[START OF SOURCE]

The Priority: Sovereignty

For decades, one key principle has guided the thinking of Poland’s political and intellectual elites regarding Belarus: the need to support an independent Belarusian state — as a sovereign entity distinct from Russia. From Poland’s point of view, the security of its eastern borders can only be ensured if three truly sovereign states exist in the region: Lithuania, Belarus, and Ukraine.

While Lithuania has long since become a member of the EU and NATO, and Ukraine has repeatedly affirmed its pro-European orientation, Belarus, from the very start of its statehood, has remained under the threat of full subordination to the Kremlin’s interests. That’s why, since the early 1990s, Polish diplomacy has consistently supported Belarusian independence through both political statements and concrete proposals for cooperation.

This support for Belarusian statehood remained unchanged despite Lukashenka’s authoritarianism. The approach was based on a realistic calculation: Lukashenka might still be capable of maintaining at least partial autonomy from an increasingly assertive Russia, which seeks to restore its influence over the post-Soviet space. For that reason, Poland attempted to keep channels of dialogue open with the regime in areas where such engagement could help strengthen Belarus’s international agency. At the same time, Warsaw maintained a principled stance in criticizing election fraud, political repression, persecution of civil society, independent media, and the Polish minority.

As a result, by the early 2000s, Polish–Belarusian relations came to exhibit a pattern that to some seemed contradictory or even paradoxical. Despite political tensions and diplomatic crises, economic ties remained strong: trade volume and freight transport were steadily growing, and Polish investment in Belarus, especially in the private sector, continued to expand.

There were also periods of dialogue, especially when relations between Minsk and the West showed signs of thawing. In such moments, Warsaw aimed to offer more ambitious cooperation programs. Notably, it was on Poland’s initiative that the EU’s Eastern Partnership was launched in 2009 — with Belarus included in the framework.

In 2020, with strong Polish support, a long-negotiated visa agreement was finalized to lower the cost of Schengen visas for Belarusian citizens, from €80 to €35.That same year, Polish oil companies participated in a landmark project to deliver American crude oil to Belarusian refineries. Symbolically, the second and ultimately final shipment arrived in the Lithuanian port of Klaipėda on August 9, 2020, the day of Belarus’s presidential election that triggered the country’s subsequent political crisis.

The Need to Rethink the Paradigm

The regime’s harsh response to the mass post-election protests prompted the European Union, including Poland, to react decisively. In addition to political condemnation, sanctions were introduced. Minsk’s subsequent hostile actions including the forced landing of a Ryanair plane orchestrated by Belarusian security services, the provocation of a migration crisis, and ultimately its involvement in Russia’s aggression against Ukraine, led to even tougher restrictions, including a full embargo on key Belarusian export goods.

It is worth noting that Polish diplomacy played an active role in shaping the EU’s overall position on Belarus and is generally considered a co-creator of the Union’s Eastern policy. Poland’s significant influence in this area, naturally unacceptable to an authoritarian regime, lends greater realism to Brussels’ actions, as it reflects the complex and conflict-ridden situation on the Belarus–EU border, which has now also become the front line of a hybrid war.

[END OF SOURCE]

◆ **EXERCISE INSTRUCTIONS**
1 - In the article on Poland's policy toward Belarus, what change to the cost of Schengen visas for Belarusian citizens did the 2020 visa agreement make?
2 - From the article on Poland's policy toward Belarus, return word for word the passage that opens with the words containing "In 2020, with" and closes with "subsequent political crisis.".

[START OF DATA ENTRIES]

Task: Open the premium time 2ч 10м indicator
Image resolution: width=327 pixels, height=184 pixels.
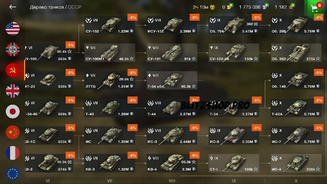Action: [203, 7]

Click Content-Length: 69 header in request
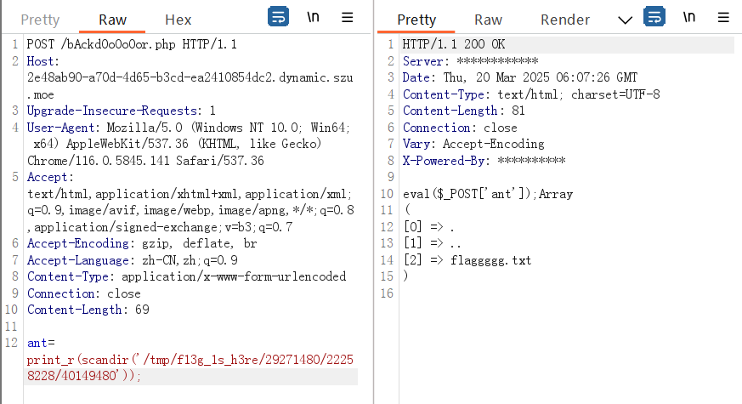click(x=88, y=310)
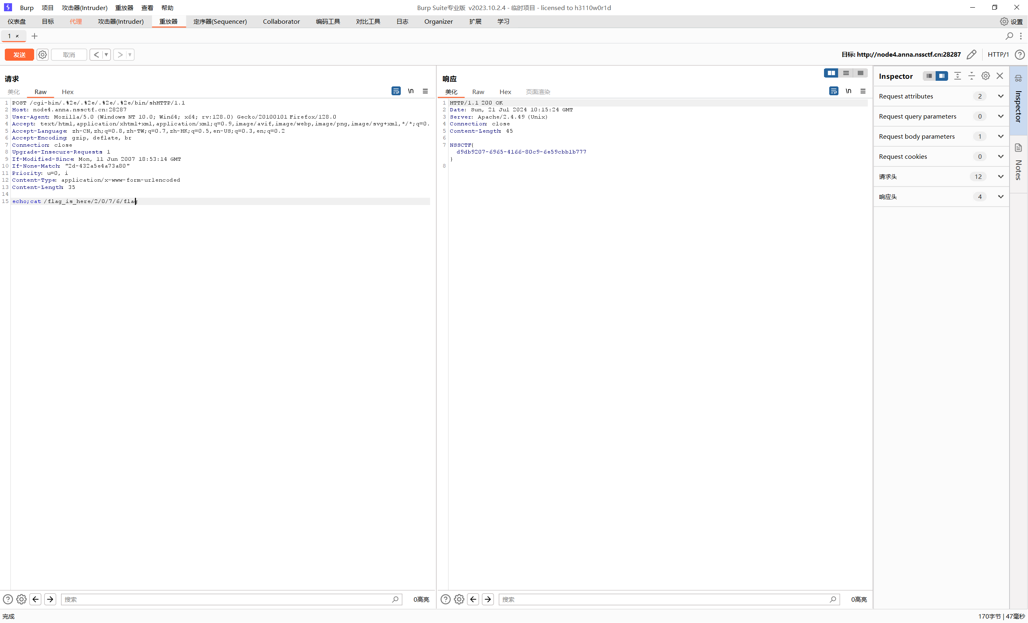The width and height of the screenshot is (1028, 623).
Task: Click the Repeater tab search magnifier icon
Action: [x=1009, y=36]
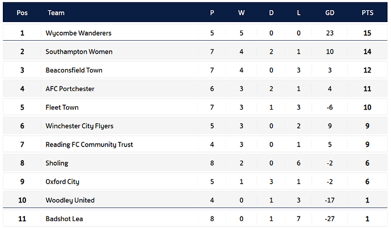Click the D column header
The height and width of the screenshot is (229, 391).
click(271, 13)
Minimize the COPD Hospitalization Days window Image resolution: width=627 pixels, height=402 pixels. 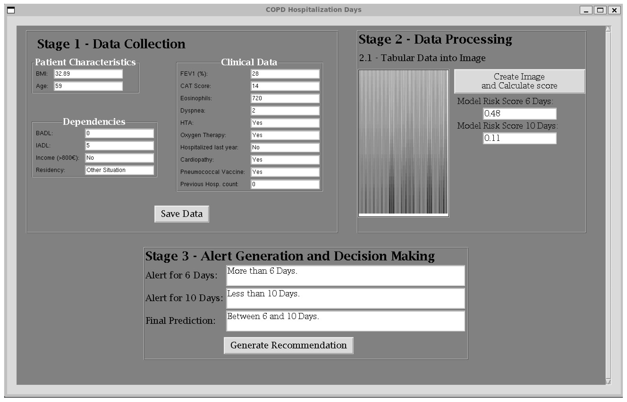586,10
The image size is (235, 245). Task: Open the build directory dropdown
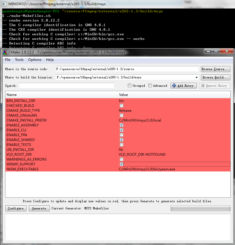click(196, 77)
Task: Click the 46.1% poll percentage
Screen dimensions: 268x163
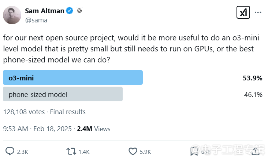Action: point(253,94)
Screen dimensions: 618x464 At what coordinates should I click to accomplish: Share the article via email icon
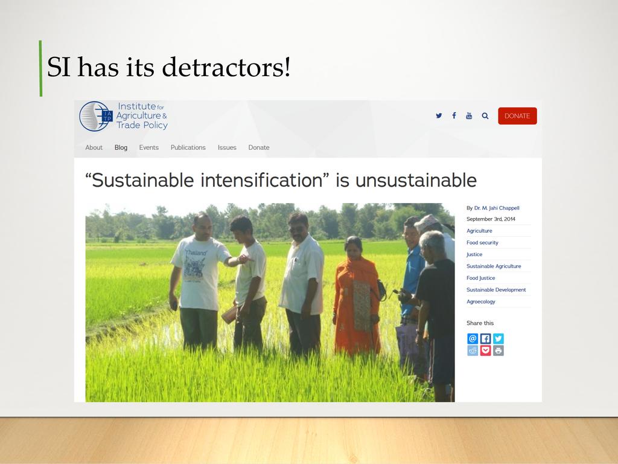click(x=473, y=339)
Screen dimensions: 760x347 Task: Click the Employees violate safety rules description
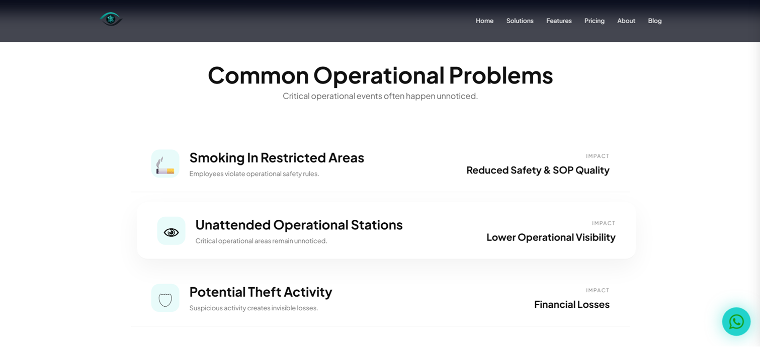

[END OF DATA ENTRIES]

◆ **TASK-BY-TASK RESULTS**
1 - It lowered the cost from €80 to €35.

2 -
In 2020, with strong Polish support, a long-negotiated visa agreement was finalized to lower the cost of Schengen visas for Belarusian citizens, from €80 to €35.That same year, Polish oil companies participated in a landmark project to deliver American crude oil to Belarusian refineries. Symbolically, the second and ultimately final shipment arrived in the Lithuanian port of Klaipėda on August 9, 2020, the day of Belarus’s presidential election that triggered the country’s subsequent political crisis.